▶ [Task prompt]
Copy the data exactly from the line that contains "ドラマ (345, 1186)" through the line that contains "Creative Commons Attribution", keeping both end lines and leaving out everything else.

● ● ●

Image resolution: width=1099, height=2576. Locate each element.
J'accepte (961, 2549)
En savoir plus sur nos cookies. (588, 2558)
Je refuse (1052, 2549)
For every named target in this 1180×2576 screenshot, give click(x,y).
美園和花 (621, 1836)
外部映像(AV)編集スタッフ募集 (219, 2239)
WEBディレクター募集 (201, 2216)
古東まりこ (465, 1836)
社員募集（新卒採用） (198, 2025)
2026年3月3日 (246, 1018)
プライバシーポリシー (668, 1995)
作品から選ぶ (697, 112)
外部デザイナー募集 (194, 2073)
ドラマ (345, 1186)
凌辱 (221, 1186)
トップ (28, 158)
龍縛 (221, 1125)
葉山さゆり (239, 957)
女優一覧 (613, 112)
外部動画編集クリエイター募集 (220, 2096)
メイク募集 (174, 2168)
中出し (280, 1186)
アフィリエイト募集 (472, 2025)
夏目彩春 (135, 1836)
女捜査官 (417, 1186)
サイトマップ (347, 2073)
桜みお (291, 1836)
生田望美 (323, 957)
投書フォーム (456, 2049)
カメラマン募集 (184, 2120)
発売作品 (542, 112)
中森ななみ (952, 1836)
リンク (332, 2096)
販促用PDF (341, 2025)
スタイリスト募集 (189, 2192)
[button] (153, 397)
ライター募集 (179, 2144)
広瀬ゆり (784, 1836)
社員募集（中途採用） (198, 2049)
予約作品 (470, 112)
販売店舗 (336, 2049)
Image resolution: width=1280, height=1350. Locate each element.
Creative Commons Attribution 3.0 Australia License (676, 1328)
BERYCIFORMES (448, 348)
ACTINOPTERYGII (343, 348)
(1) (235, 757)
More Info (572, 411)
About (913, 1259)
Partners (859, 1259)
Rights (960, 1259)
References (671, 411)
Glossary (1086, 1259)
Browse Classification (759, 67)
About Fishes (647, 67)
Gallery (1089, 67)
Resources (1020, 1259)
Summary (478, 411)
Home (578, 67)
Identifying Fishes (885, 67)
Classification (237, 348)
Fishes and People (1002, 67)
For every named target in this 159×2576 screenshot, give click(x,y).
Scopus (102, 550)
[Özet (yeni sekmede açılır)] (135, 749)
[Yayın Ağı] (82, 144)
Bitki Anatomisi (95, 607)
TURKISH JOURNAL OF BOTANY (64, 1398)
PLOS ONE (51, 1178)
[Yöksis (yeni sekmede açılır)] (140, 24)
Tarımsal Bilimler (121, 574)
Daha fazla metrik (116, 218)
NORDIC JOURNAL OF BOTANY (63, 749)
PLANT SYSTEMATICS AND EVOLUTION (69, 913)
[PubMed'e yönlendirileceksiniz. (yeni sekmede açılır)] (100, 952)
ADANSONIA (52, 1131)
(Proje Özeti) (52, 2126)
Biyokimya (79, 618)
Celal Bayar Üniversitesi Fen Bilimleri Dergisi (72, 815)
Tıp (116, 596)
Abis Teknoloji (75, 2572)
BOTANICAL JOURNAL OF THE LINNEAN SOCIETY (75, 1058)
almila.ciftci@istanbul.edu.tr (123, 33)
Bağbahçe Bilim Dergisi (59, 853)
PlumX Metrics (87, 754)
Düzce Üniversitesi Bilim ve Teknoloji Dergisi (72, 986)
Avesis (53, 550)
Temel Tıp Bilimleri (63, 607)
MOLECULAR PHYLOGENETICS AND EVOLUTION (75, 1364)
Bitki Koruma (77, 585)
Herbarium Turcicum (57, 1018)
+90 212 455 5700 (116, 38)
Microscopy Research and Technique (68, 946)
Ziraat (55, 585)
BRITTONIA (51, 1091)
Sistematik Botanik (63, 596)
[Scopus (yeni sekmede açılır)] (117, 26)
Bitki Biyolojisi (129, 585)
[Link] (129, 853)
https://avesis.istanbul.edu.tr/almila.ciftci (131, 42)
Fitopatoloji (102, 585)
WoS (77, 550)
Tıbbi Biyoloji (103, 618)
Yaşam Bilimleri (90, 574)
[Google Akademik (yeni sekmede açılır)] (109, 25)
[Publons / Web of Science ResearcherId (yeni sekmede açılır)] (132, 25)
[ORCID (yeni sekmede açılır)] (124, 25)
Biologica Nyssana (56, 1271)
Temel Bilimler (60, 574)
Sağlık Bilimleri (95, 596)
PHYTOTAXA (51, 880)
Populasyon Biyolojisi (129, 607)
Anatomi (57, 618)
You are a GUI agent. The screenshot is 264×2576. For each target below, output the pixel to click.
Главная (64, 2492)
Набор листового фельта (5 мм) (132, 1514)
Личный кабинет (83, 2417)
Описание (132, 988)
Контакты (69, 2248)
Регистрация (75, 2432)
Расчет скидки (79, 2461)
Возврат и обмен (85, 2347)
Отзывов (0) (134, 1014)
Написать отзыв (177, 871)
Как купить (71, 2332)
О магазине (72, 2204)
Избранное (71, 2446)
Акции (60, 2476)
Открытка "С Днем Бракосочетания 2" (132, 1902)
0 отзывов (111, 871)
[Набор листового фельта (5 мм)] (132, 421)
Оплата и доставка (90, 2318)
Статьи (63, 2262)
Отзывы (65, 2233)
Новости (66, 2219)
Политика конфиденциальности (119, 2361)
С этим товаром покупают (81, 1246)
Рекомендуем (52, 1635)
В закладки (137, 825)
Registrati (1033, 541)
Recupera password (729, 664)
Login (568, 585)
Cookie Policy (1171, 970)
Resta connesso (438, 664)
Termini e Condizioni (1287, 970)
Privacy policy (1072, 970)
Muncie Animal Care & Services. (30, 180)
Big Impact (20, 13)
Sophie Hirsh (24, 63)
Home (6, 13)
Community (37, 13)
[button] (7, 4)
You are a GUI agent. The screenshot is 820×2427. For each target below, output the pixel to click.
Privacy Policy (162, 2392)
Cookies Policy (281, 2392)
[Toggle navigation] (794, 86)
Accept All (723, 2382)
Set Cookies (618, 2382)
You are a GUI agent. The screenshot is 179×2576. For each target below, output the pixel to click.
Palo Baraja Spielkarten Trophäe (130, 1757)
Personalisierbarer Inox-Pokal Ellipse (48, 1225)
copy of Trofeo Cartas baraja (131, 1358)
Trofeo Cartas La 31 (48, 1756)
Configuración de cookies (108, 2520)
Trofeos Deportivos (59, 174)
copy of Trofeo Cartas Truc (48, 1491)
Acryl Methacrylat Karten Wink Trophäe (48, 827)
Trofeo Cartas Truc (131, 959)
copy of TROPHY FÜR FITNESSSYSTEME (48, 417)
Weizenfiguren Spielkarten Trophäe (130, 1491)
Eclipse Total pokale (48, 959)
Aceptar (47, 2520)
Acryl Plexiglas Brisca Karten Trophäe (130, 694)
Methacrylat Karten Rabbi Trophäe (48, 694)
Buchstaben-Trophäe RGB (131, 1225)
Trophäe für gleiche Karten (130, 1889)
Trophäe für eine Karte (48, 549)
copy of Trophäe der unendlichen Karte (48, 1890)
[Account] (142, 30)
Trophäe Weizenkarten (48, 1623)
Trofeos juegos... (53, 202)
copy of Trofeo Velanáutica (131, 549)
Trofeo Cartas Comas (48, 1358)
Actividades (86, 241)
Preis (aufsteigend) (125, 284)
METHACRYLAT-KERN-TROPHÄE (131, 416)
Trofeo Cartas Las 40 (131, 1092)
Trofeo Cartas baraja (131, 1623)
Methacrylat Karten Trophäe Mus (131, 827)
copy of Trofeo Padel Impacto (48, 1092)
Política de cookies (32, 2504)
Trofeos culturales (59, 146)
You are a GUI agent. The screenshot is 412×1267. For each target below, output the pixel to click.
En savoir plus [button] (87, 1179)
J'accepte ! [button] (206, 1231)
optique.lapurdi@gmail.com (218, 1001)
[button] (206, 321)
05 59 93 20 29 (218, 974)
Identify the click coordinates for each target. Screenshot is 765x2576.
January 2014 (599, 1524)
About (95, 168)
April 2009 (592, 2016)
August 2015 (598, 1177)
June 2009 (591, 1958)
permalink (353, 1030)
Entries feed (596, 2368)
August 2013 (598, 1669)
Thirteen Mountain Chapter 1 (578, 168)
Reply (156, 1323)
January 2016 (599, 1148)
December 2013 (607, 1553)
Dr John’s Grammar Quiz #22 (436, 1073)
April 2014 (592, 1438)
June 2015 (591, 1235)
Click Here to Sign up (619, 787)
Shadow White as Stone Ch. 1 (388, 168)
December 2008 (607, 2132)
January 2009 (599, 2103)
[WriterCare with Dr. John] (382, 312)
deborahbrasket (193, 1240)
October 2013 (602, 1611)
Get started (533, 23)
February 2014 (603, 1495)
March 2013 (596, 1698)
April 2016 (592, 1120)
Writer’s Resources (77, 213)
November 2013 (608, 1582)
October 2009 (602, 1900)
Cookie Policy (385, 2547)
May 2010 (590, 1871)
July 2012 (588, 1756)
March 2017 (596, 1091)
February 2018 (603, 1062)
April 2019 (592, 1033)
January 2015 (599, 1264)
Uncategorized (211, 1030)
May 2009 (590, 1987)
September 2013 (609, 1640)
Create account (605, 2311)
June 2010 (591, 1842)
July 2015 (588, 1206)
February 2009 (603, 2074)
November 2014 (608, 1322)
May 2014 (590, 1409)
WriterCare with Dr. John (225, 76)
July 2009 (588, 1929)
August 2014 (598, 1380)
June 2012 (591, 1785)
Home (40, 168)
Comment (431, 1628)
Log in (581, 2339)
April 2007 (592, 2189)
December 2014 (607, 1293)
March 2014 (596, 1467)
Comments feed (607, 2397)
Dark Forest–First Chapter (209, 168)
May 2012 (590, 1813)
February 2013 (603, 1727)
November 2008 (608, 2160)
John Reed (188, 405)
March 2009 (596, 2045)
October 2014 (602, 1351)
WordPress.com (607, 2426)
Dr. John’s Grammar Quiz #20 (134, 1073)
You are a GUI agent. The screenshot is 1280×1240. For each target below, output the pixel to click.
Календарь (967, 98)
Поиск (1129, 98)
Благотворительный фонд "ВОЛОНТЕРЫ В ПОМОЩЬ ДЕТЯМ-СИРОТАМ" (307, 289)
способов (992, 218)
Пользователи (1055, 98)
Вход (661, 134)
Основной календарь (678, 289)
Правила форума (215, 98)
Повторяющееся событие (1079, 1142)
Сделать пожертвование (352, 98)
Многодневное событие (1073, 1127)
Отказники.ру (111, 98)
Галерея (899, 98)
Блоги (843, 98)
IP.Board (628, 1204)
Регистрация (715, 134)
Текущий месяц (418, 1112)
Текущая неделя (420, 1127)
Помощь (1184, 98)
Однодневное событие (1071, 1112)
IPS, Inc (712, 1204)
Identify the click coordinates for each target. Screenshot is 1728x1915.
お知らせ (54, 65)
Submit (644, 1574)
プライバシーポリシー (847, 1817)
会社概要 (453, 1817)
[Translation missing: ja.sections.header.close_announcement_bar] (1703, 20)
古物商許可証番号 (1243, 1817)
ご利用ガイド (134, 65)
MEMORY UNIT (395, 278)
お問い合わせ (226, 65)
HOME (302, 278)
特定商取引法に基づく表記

● ● ●

▶ [Task response]
ドラマ (345, 1186)
凌辱 (221, 1186)
トップ (28, 158)
龍縛 (221, 1125)
葉山さゆり (239, 957)
女優一覧 (613, 112)
外部動画編集クリエイター募集 (220, 2096)
メイク募集 (174, 2168)
中出し (280, 1186)
アフィリエイト募集 (472, 2025)
夏目彩春 (135, 1836)
女捜査官 (417, 1186)
サイトマップ (347, 2073)
桜みお (291, 1836)
生田望美 (323, 957)
投書フォーム (456, 2049)
カメラマン募集 (184, 2120)
発売作品 (542, 112)
中森ななみ (952, 1836)
リンク (332, 2096)
販促用PDF (341, 2025)
スタイリスト募集 (189, 2192)
[button] (153, 397)
ライター募集 (179, 2144)
広瀬ゆり (784, 1836)
社員募集（中途採用） (198, 2049)
予約作品 (470, 112)
販売店舗 (336, 2049)
Image resolution: width=1280, height=1350. Locate each element.
Creative Commons Attribution 3.0 Australia License (676, 1328)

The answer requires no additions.